LGAISIJun 20, 2023

Size Matters: Large Graph Generation with HiGGs

arXiv:2306.11412v23 citationsh-index: 16
Originality Incremental advance
AI Analysis

This addresses the need for scalable graph generation in domains like social networks and drug discovery, offering a significant but incremental improvement over existing methods.

The paper tackles the problem of generating large graphs with realistic local structures, which is limited by high memory costs of GNNs and poor complexity of rule-based methods, and proposes HIGGS, a hierarchical framework that extends GNN scale quadratically to produce graphs with tens of thousands of nodes, showing more realistic local structures than rule-based models.

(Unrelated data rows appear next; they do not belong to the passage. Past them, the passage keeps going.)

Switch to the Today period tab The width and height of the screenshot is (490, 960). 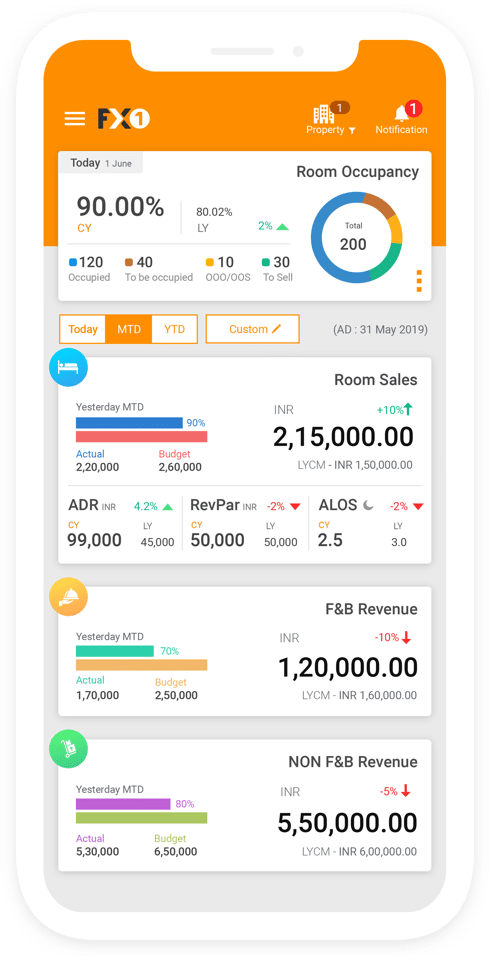[83, 329]
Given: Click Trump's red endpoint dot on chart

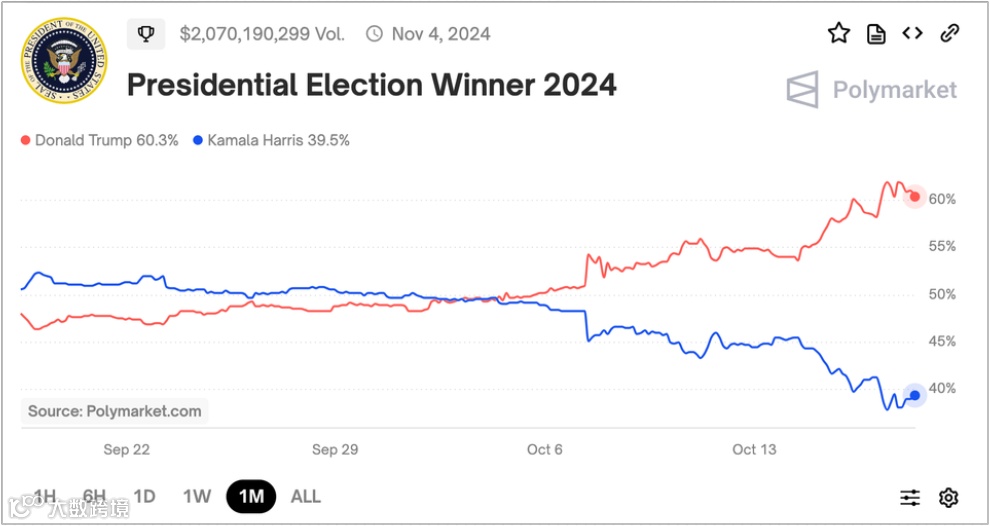Looking at the screenshot, I should [x=914, y=196].
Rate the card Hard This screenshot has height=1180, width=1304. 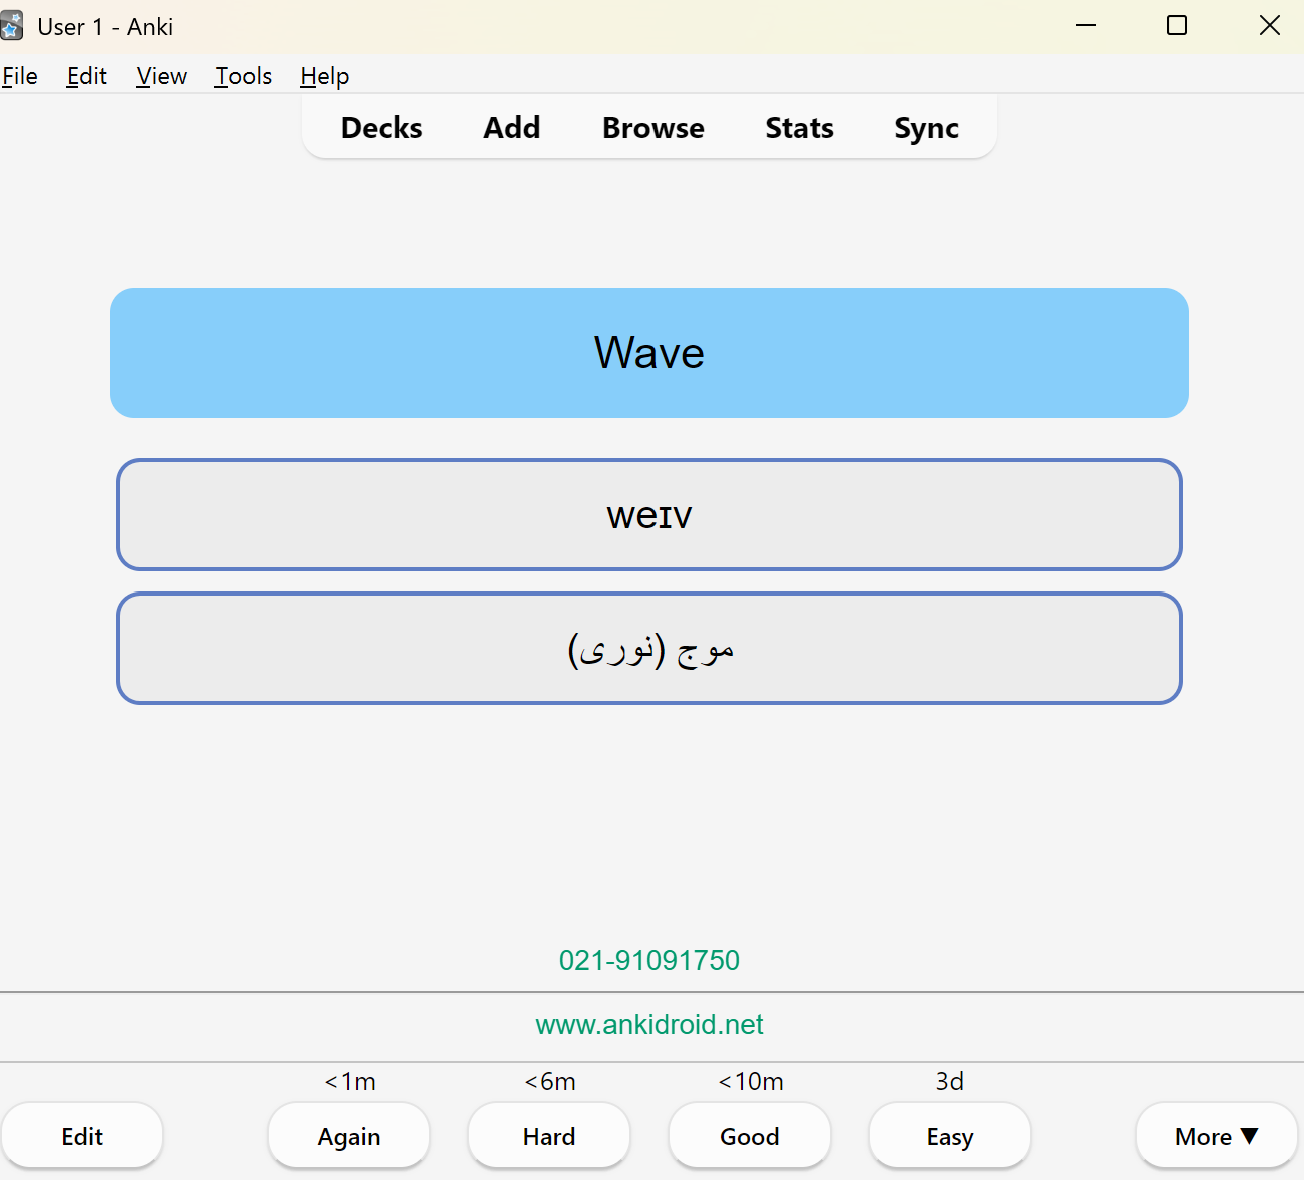tap(549, 1136)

Large graphs are present in a variety of domains, including social networks, civil infrastructure, and the physical sciences to name a few. Graph generation is similarly widespread, with applications in drug discovery, network analysis and synthetic datasets among others. While GNN (Graph Neural Network) models have been applied in these domains their high in-memory costs restrict them to small graphs. Conversely less costly rule-based methods struggle to reproduce complex structures. We propose HIGGS (Hierarchical Generation of Graphs) as a model-agnostic framework of producing large graphs with realistic local structures. HIGGS uses GNN models with conditional generation capabilities to sample graphs in hierarchies of resolution. As a result HIGGS has the capacity to extend the scale of generated graphs from a given GNN model by quadratic order. As a demonstration we implement HIGGS using DiGress, a recent graph-diffusion model, including a novel edge-predictive-diffusion variant edge-DiGress. We use this implementation to generate categorically attributed graphs with tens of thousands of nodes. These HIGGS generated graphs are far larger than any previously produced using GNNs. Despite this jump in scale we demonstrate that the graphs produced by HIGGS are, on the local scale, more realistic than those from the rule-based model BTER.